Leadership hack 004 – controlling the monkey

We all do it.  Someone questions the work that you have just completed or your thoughts on a topic or problem, and you feel the threatened.  You roll our eyes, become defensive or even worse, passive-aggressive.  Deep inside you know that your response is unhelpful, and does nothing to solve the problems you face or improve your relationships with other people.  But why does this still happen?

Several authors argue that your ‘reptilian brain’ or ‘limbic response’ (see ‘The Chimp Paradox Thinking Fast and Slow or Decisive) is responsible.  These authors argue that it is the limbic system which enables us to respond to threats by fight, flight or freeze.  When someone questions your work or opinion, they may not be threatening you physically, but they are threatening something deeper – your identity.  

Humans are storytellers.  Everyone constructs their own internal narrative.  I would bet that you see yourself more as Rey (or Luke Skywalker), battling evils and the odds, rather than Darth Vader, or Stormtrooper number Tk-361.   Your work and opinions are important parts of your life.  I am sure you feel that your work and your opinions are the result of considered thought and hard work.  So when someone questions these, they indirectly question and threaten your positive self-narrative.  It is this threat which triggers the limbic response.  But what can you do?

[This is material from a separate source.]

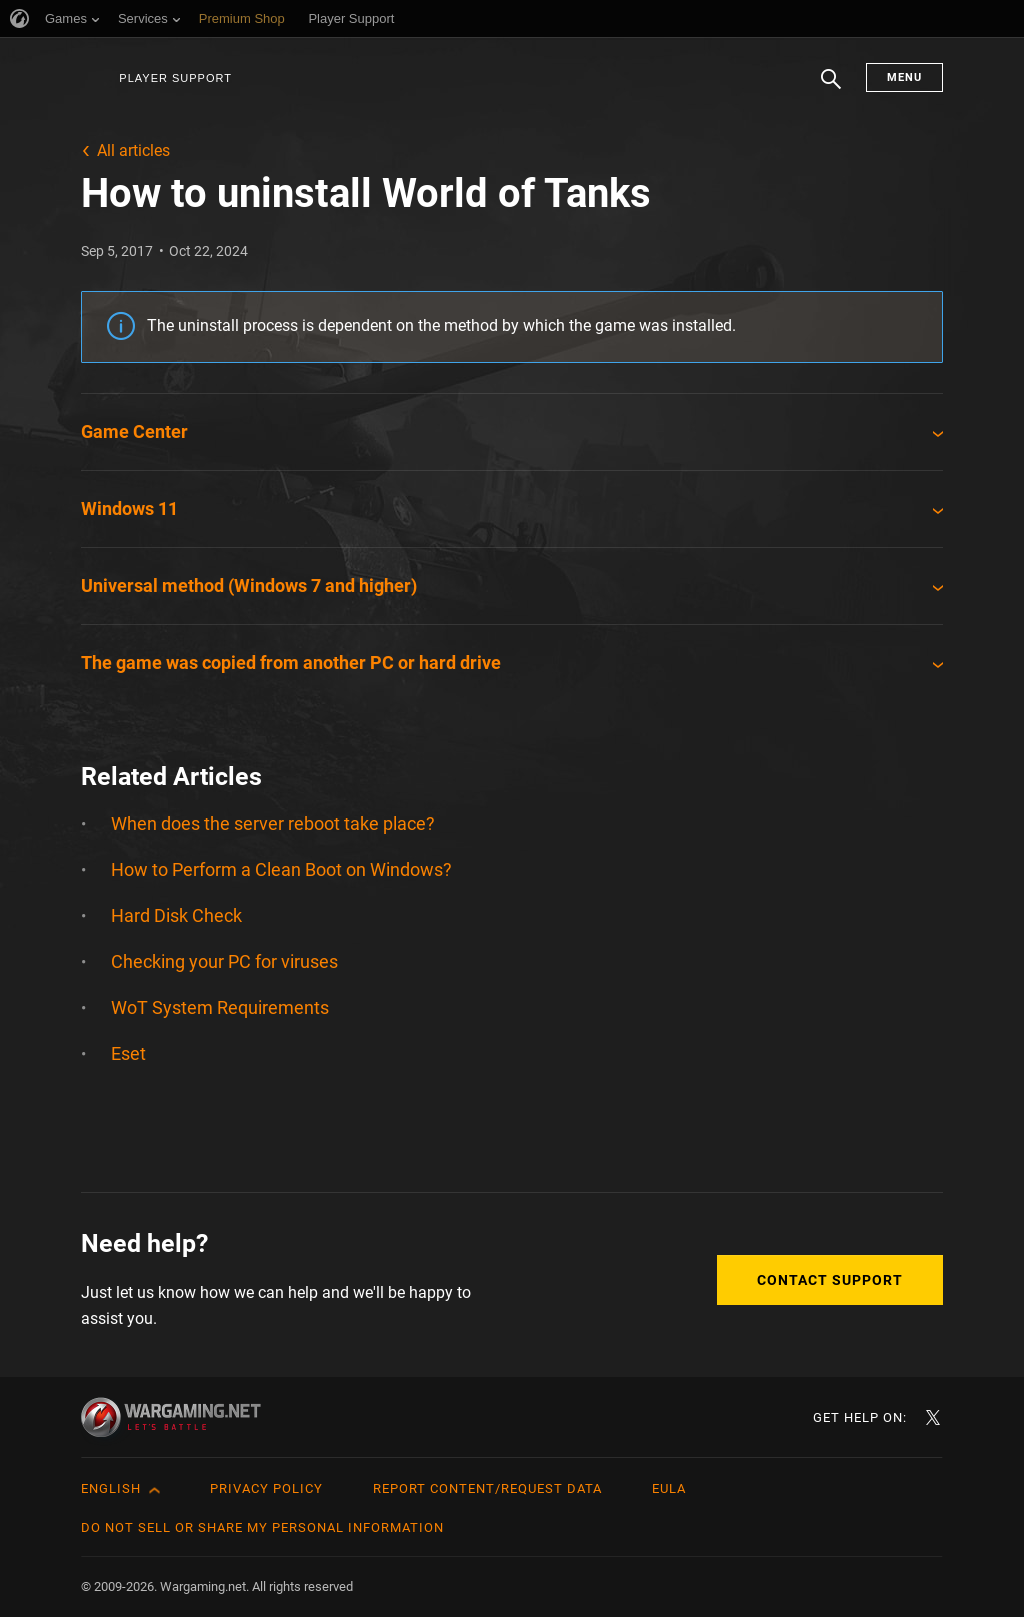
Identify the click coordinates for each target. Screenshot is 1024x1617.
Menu (904, 77)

It takes over 90 seconds for the threat response to subside, by which time the damage may is done (you can see Dr Jill Bolte Taylor TED speech here or get her book here).  Which strongly suggest that a pause or a break in your line of thinking would help (e.g., counting to ten in your head).  Others solutions may be mindfulness training, and attempting to make a conscious decision to reframe the threat, but the evidence base for these approaches is limited.

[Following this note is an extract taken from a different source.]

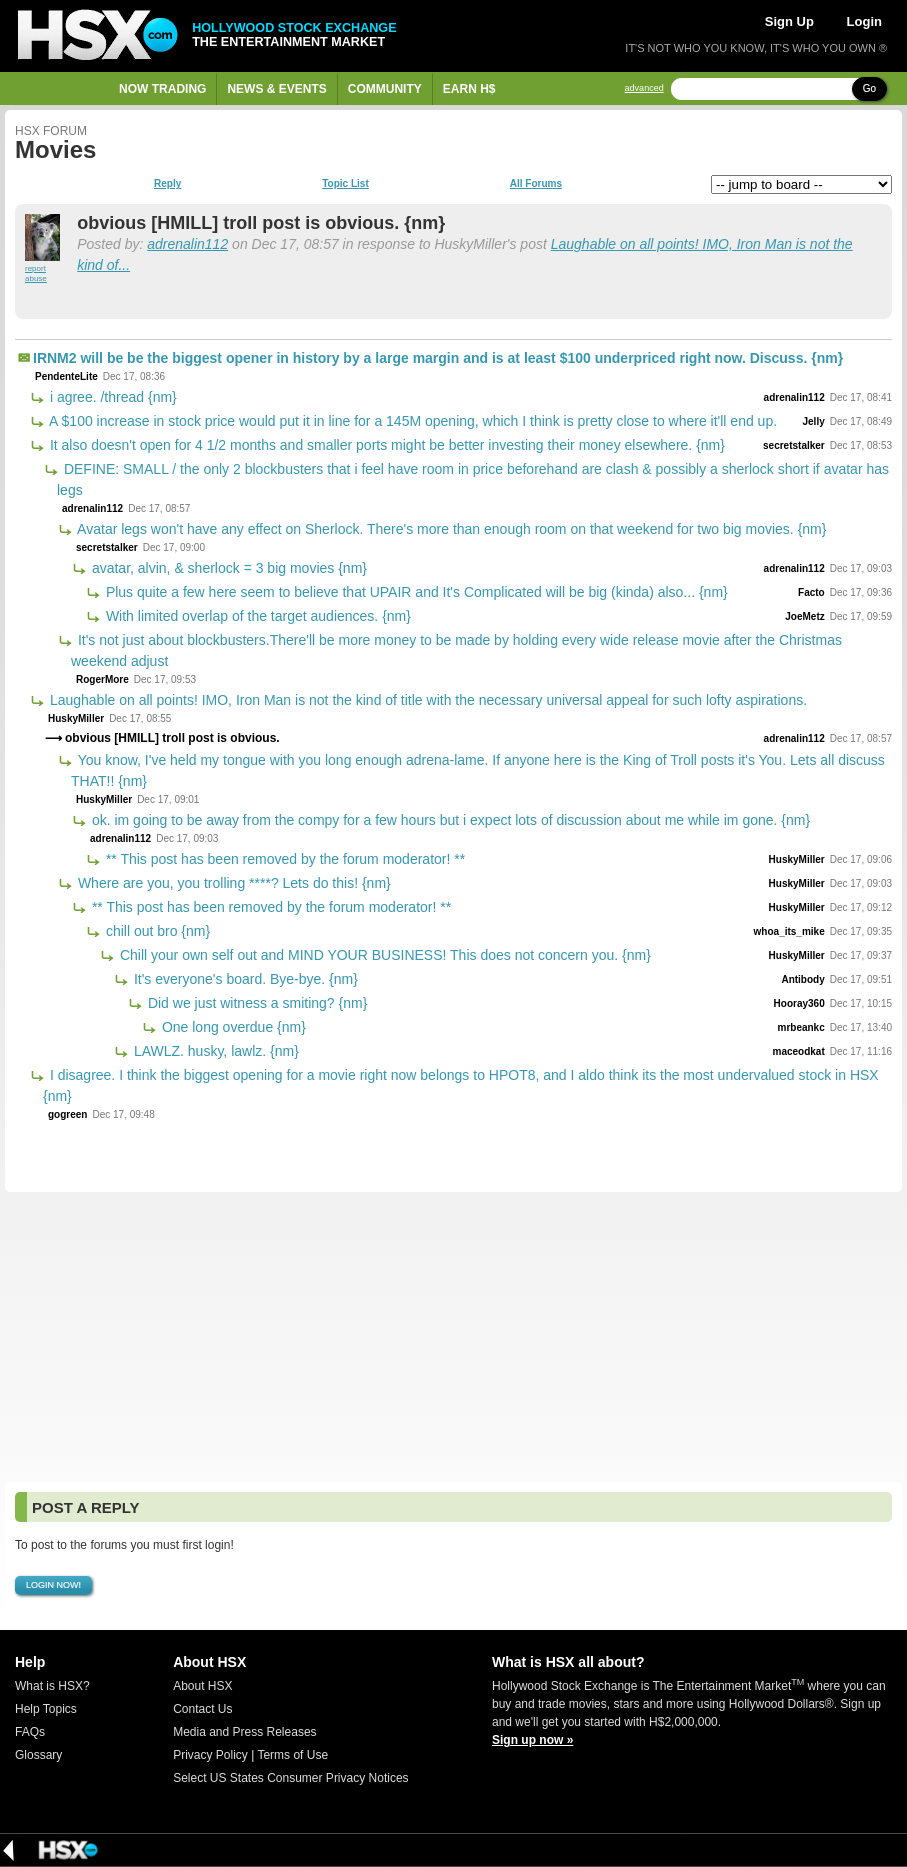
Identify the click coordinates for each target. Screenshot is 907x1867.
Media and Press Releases (244, 1732)
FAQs (30, 1732)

As a leader, it is also important that you try to prevent this automatic trigger in others.   Neuroscientist Dr David Rock proposed the SCARF acronym: Status, Certainty, Autonomy, Relatedness, and Fairness framework.

Status.  Hierarchy has evolved from being the alpha male of a tribe in a cave to being the CEO of a multination business.  In both cases, your position determines both your security and your ability to provide for you and your family.  While this may be difficult to fix in many organisations, you can lend others your status to others by publically supporting and praising them, and not undermining them.

Certainty.  This is especially important for those who love to plan and are uncomfortable with ambiguity.  Fear of the unknown is powerful, and uncertainty will make people feel a loss of control (see Tom Robins’ great TED talk).  Be as open and transparent as possible about what you know, and what you think may happen.

Autonomy.  People want control over their destiny (however impossible this may be!).   Presenting someone with a decision that has already been made, or micro-managing them will elicit a feeling of loss of control (see Dan Pink’s TED talk here).  Providing choices and asking for people’s input and opinion will increase their feeling of control.

Relatedness.  Humans for strong emotional bonds.   We form groups or tribes (see Simon Senick’s great TED talk) which provide safety.  Without these bonds we see people as a threat.  Getting to know your colleagues and building an emotional relationship will create a safe environment, reducing the likelihood of a threat response.

Fairness.  Many studies have shown the importance of fairness (see a paper from PLOS One here).  When people feel that they have been subjected to injustice, they see it as an attack.  Establishing and respecting ground rules or team norms and negotiating, rather than directing, is less likely to result in a threat response.

In conclusion, when you feel that you are under attack – take a break and count to ten in your head.  As a leader, think about how you interact with others and consider your status, your relationship with others and the impact of what you are saying on other people’s certainty and autonomy, and whether they believe they are being treated fairly.